Enterprise Deployment: Strengths and Weaknesses

auto_awesomeEnterprise-Grade Advantages

Multi-tenant messaging gateway — 12 platform adapters + session isolation. Building internal Slack/DingTalk bots without writing platform SDKs yourself.

Cost controllable — per-provider billing tracking, context compression to reduce token consumption, auxiliary model offloading for low-complexity tasks, automatic degradation on rate limits.

Audit compliance — SQLite session storage records complete message history, tool call logs, and cost breakdowns, exportable for GDPR/SOX compliance.

Security defenses — approval required before dangerous tool execution, path traversal protection, prompt injection defense, credential stripping from error messages.

Self-hosted — runs on a $5/month VPS, no cloud vendor dependency. MIT license, commercially usable.

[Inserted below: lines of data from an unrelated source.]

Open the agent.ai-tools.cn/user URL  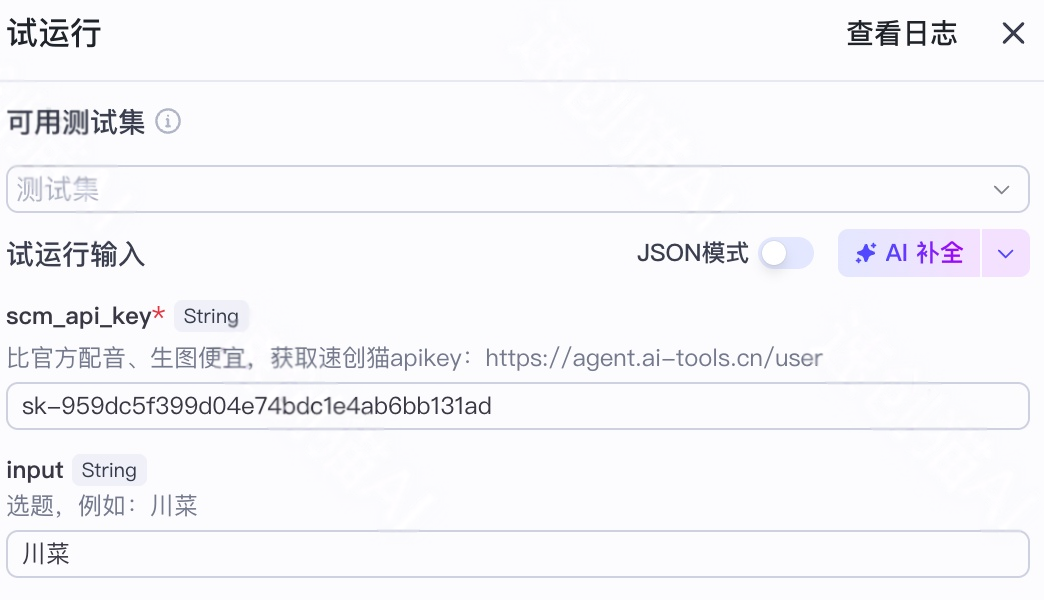tap(653, 357)
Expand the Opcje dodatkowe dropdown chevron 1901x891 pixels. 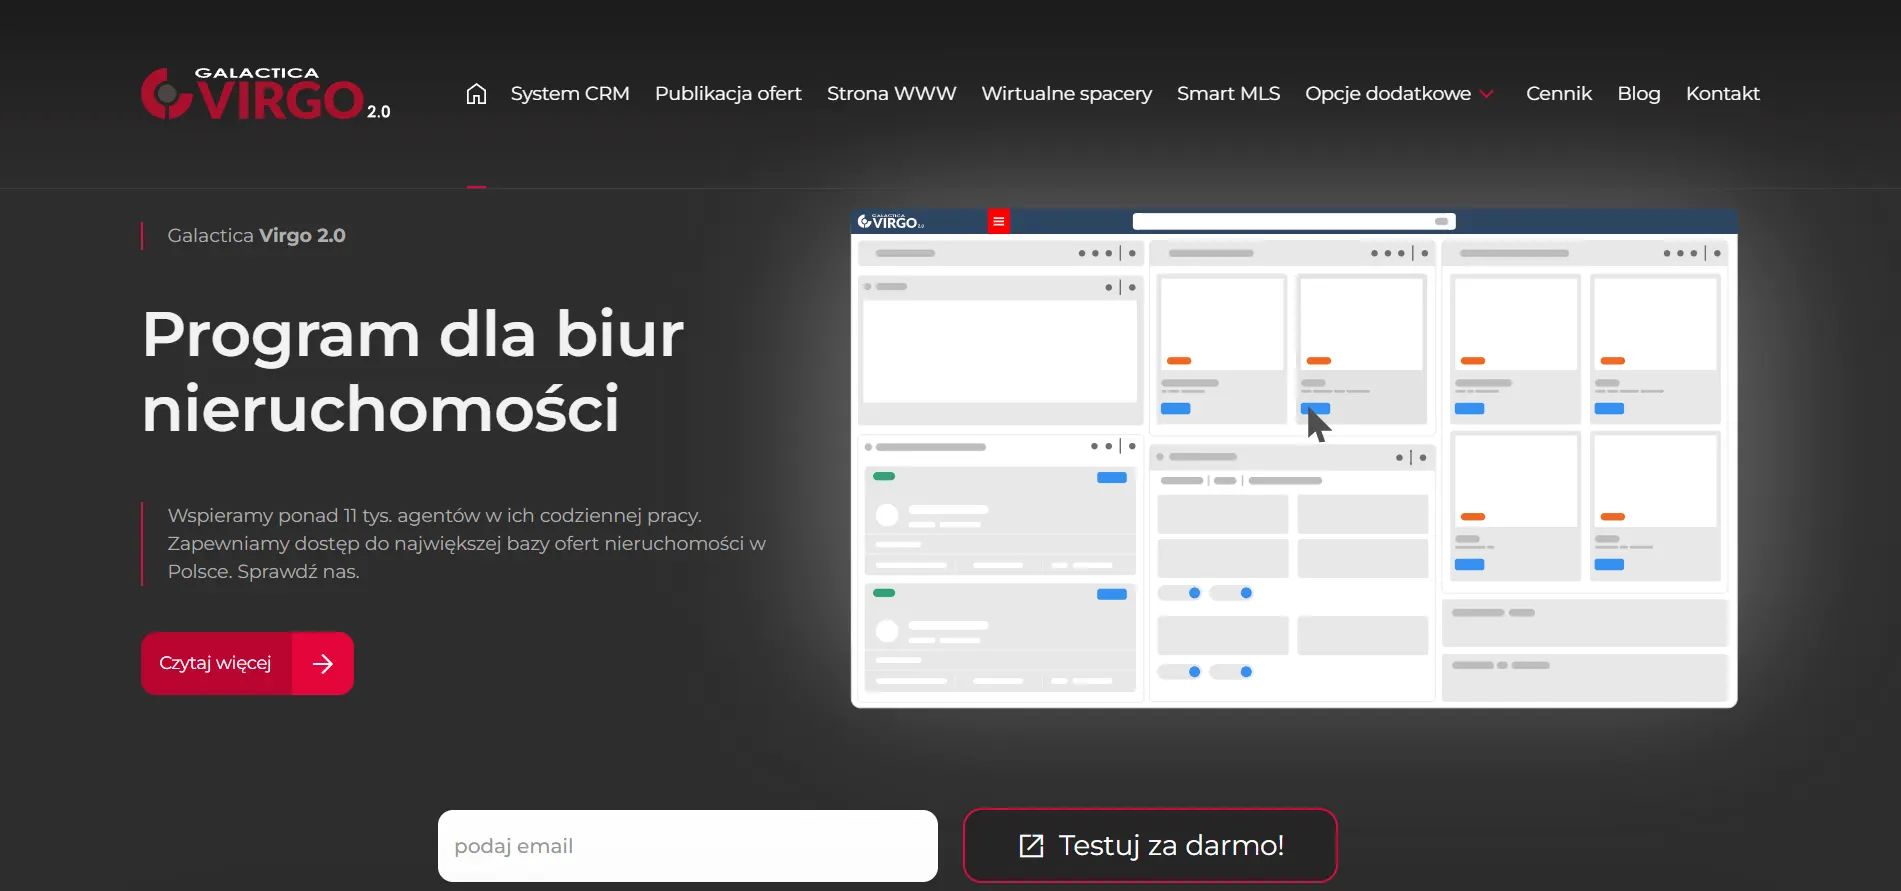[x=1487, y=94]
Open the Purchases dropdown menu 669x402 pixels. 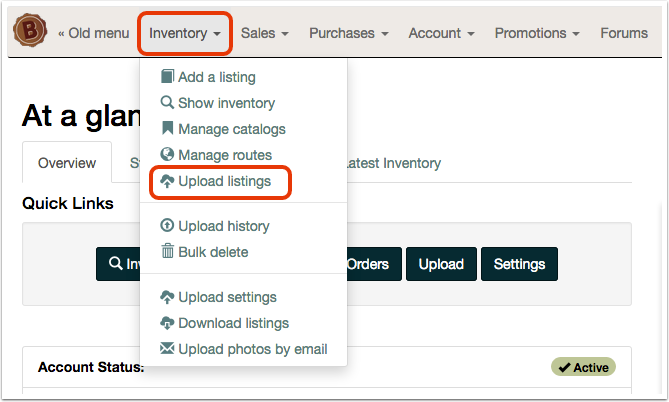(349, 33)
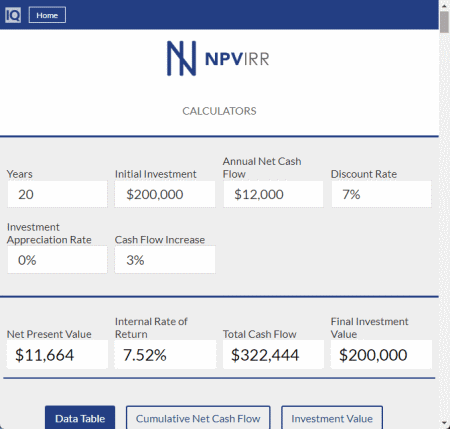Edit the Discount Rate field
The image size is (450, 429).
point(381,194)
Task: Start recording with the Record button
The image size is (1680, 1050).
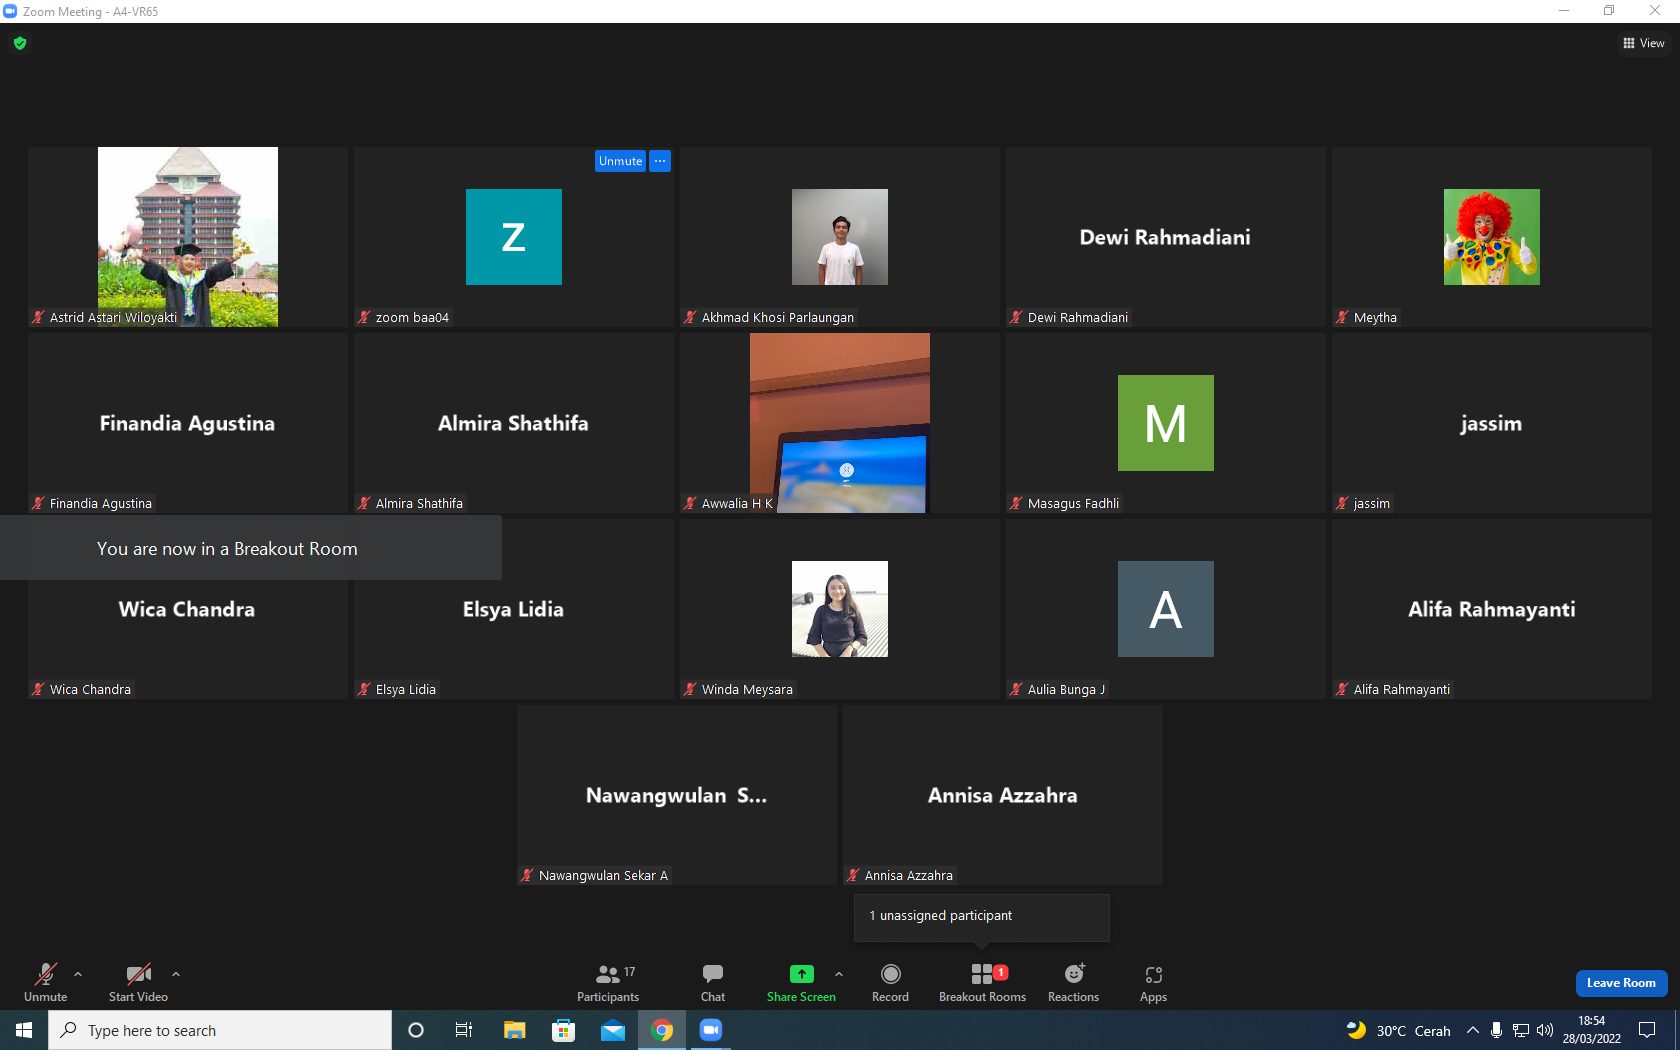Action: coord(890,983)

But there are also hard limitations:

Single-process constraint — no cluster/distributed Agent pool, cannot scale horizontally. Each VPS runs one Agent instance
Gateway coupling — a 6,332-line core routing file; extending new platforms requires modifying core code
No vector retrieval — memory search relies on FTS5 full-text matching, with weak semantic recall capabilities
Insufficient team documentation — tutorials target individual developers, lacking enterprise-level deployment guides (multi-user collaboration, secret management, monitoring & alerting)

Verdict: Who Should Use It, Who Shouldn't

Good fit for:

Teams needing an internal AI assistant that remembers users and improves with use
Deploying AI capabilities within DingTalk/Feishu/Slack and other existing tools
R&D teams wanting Agents for paper reading, code review, knowledge accumulation
Budget-conscious teams needing multi-model intelligent routing for cost control

Not a good fit for:

High-throughput systems requiring hundreds of concurrent Agents processing tasks
Engineering teams needing deep customization at every level (better off building with LangChain)
Simple ChatBot functionality (overkill)

Hermes Agent's positioning is clear: it is not a library, it is a product. You don't build on top of it — you deploy it, configure it, and let it evolve on its own. For 80% of enterprise AI use cases, this may be the right approach: instead of spending 3 months building an Agent from scratch with LangChain, spend 3 days deploying Hermes Agent and let it learn your business.